My music teacher once said: Everyone wants to feel. Its why we do everything...because we are searching for it. Yearning to feel SOMETHING. and that is why we crave music. because it moves us. It flows through us and aligns with the wants and needs and emotions of our heart. And when we listen to music we create a certain emotion in us. ANd it might make you feel WILD or passionate, or free, or just make you float away to a different place. That's what i want now....i just want to feel something. I want to feel wild, and dangerous and young. but I'm scared to let this feeling overtake me. Sometimes when my emotions get the best of me, i spin out of control. the safe, organized and responsible missionary in me is fighting this need. I want to feel PASSION and LOVE. even if its raw......i want it. I want to feel my heart break and bleed, hear my own screams reverberating off the walls. I want to feel out of control....why do i want this? NO idea. But maybe its something to do with seeing you......in my dream.
I didn't think i'd feel anything. anything at all. but i did. just like before. i felt the force between us. And i remembered what its like. i wanted more....that scares me.
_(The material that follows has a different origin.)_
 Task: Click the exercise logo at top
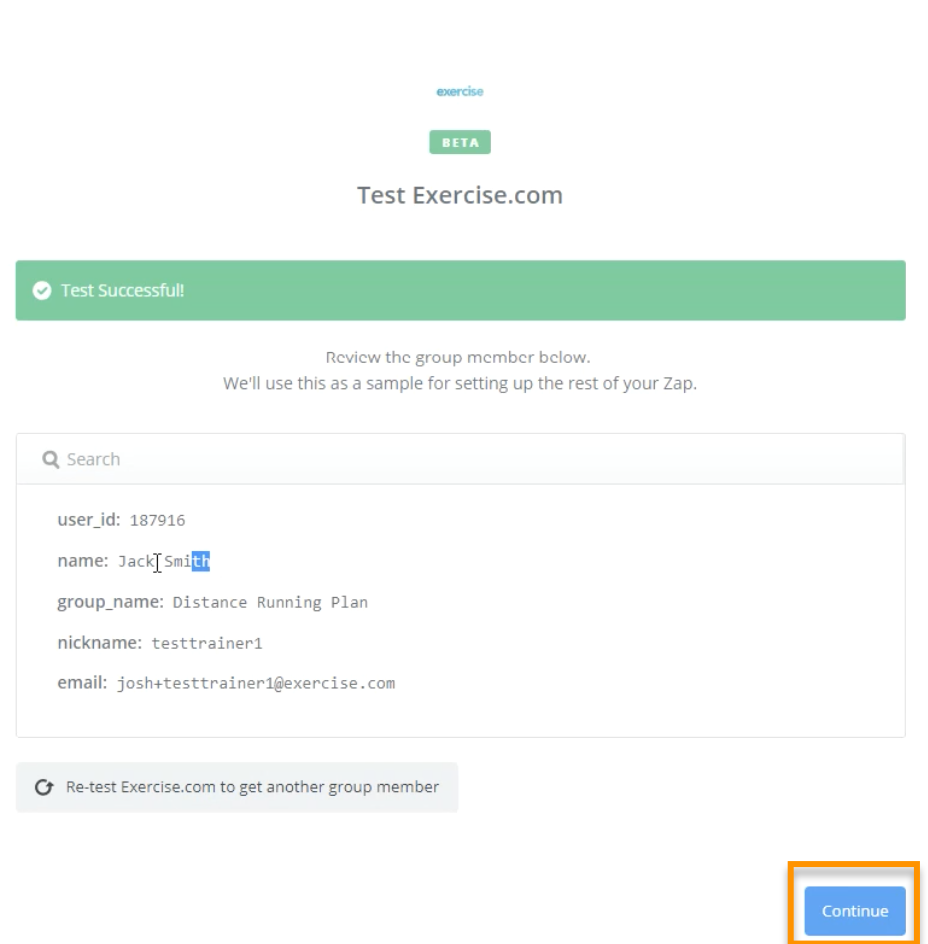tap(460, 92)
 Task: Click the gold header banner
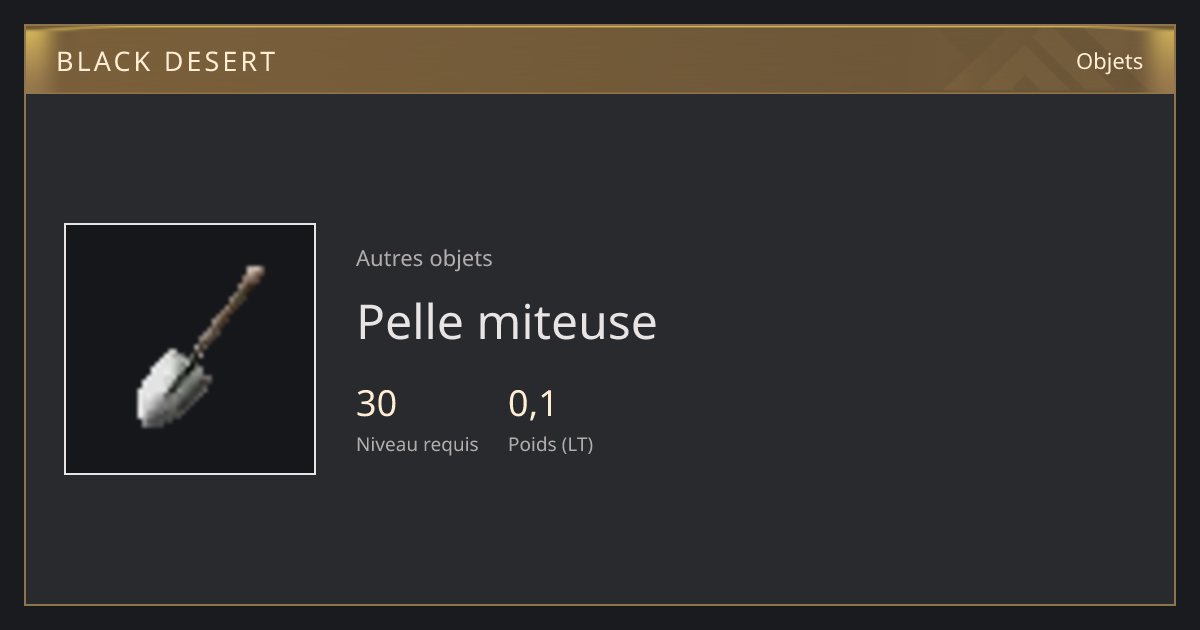coord(600,60)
I'll light you on fire, and watch you burn. But you wont even notice, cause you like the way it hurts.

sister masterson is SAFE
emily is combustible and unpredictable.........
So who am i now?????

2 comments:

Lyndsi Shae* said...

Lovie I just spent my comps last minutes of battery readin up on all your new blog posts. I read the first one and cried because love I just get that. I've felt it before and I think it might happen to me again sometime, like when I'm home from my mish like you. And then I read the second one and laughed my face off and remembered being at the house in the fourth one and I am so glad I read this. I feel very connected, like something out there makes sense. I love you.

Betancourt Family said...

Emily, i just love the way you express yourself with words. I so envious of you and the life that you have been blessed to live and the person that you are evolving to be. I wish I could give you some awe inspiring words of advice but I think the words you have written are more better than I could have thought. Good luck on your journey...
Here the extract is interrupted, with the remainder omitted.